Falls the number one cause of children’s injuries

Red Cross War Memorial Childrens Hospital. Picture: Dwayne Evans

Falls were the number-one
cause of all injuries seen at
Red Cross War Memorial
Children’s Hospital last year.

According to Professor Sebastian van As, the head of the hospital’s trauma unit, Red Cross treated more than 2 800 children last year for serious falls – 5% more than 2018.

“Children are naturally curious, and, while exploring the world around them, they will fall, though not all falls require treatment. However, many children sustain injuries so serious that it requires treatment or hospitalisation.”

Falls accounted for 60 percent of head injuries at the hospital, he said.

Children aged 5 and younger are at the greatest risk of fall-related injuries.

According to Professor Van As, 64% of the falls happen at home, 17% in the playground and 16% at school.

Children aged 5 to 12 are at greater risk of falling at school or in the playground.

Yolande Baker, executive director of ChildSafe, said the world was a magical place filled with new adventures and discoveries for crawling babies. But those new adventures came with hidden perils.

“From a child’s perspective, everything is a potential mountain to climb like a giant bookshelf, or an obstacle to overcome like stairs or mysterious places to investigate anywhere beyond the safety gate.”

ChildSafe is a campaign of the Child Accident Prevention Foundation of Southern Africa and a member of Safe Kids Worldwide. It recommends these safety steps for preventing falls:

Keep children from climbing near windows.

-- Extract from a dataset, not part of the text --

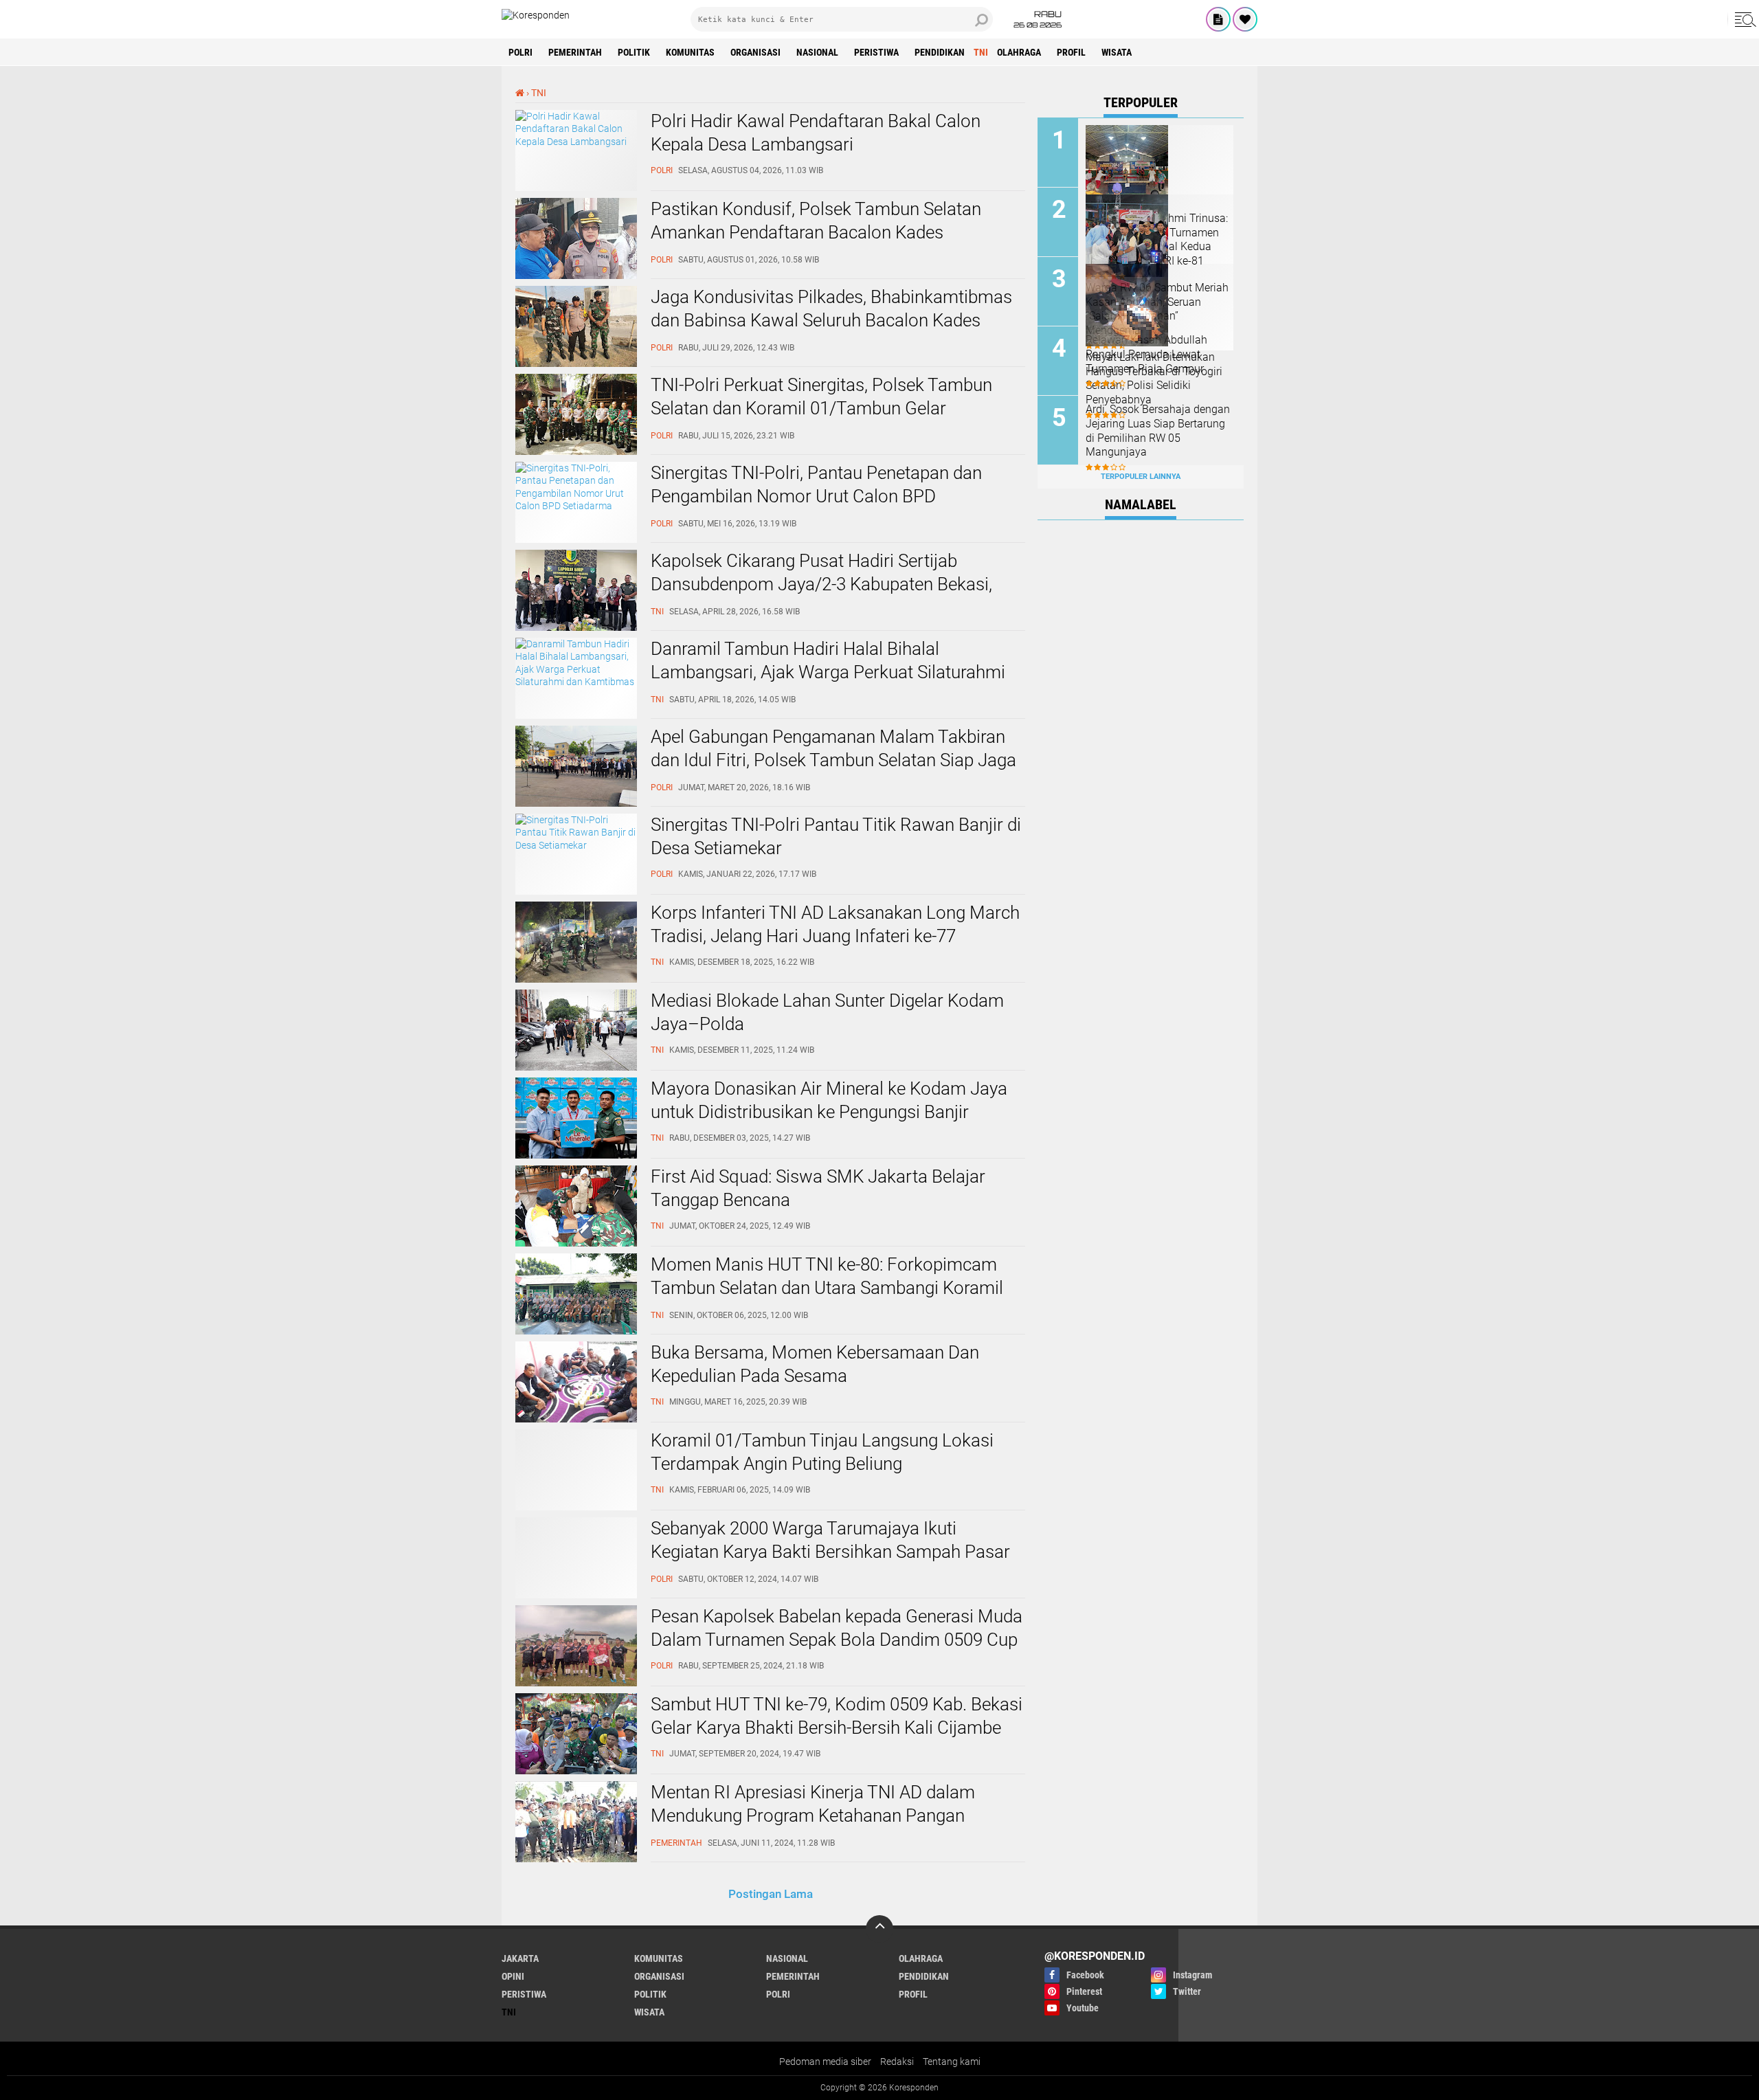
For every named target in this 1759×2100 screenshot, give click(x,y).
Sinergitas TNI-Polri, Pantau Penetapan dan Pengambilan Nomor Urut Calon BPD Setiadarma (816, 496)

Secure children when seated. Keep babies and young children strapped in when using high chairs, infant carriers, swings and strollers. If your baby is in a carrier, remember to place it on the floor, not on top of a table or other furniture.

Help babies learn to stand and walk safely. Baby walkers do not come with safety features that prevent them from rolling down the stairs, and it’s easy for children to fall or reach higher objects that may be unsafe.

Play on soft surfaces at playgrounds. Take your children to playgrounds with shock-absorbing surfaces such as rubber, synthetic turf, sand, pea gravel, wood chips or mulch. If your child falls, the landing will be more cushioned than on asphalt, concrete, grass or dirt.

Use a shopping trolley for children. If you are placing your child in a shopping trolley seat, use a harness or safety belt. If the belt is missing or broken, select another cart.

Watch out for the stairs. Use approved safety gates at the tops and bottoms of stairs and attach them to the wall, if possible. Actively supervise toddlers on stairs. Hold their hands when walking up and down stairs.

If a fall does occur, do not try to move your child; call emergency services for help at 112 or 10177.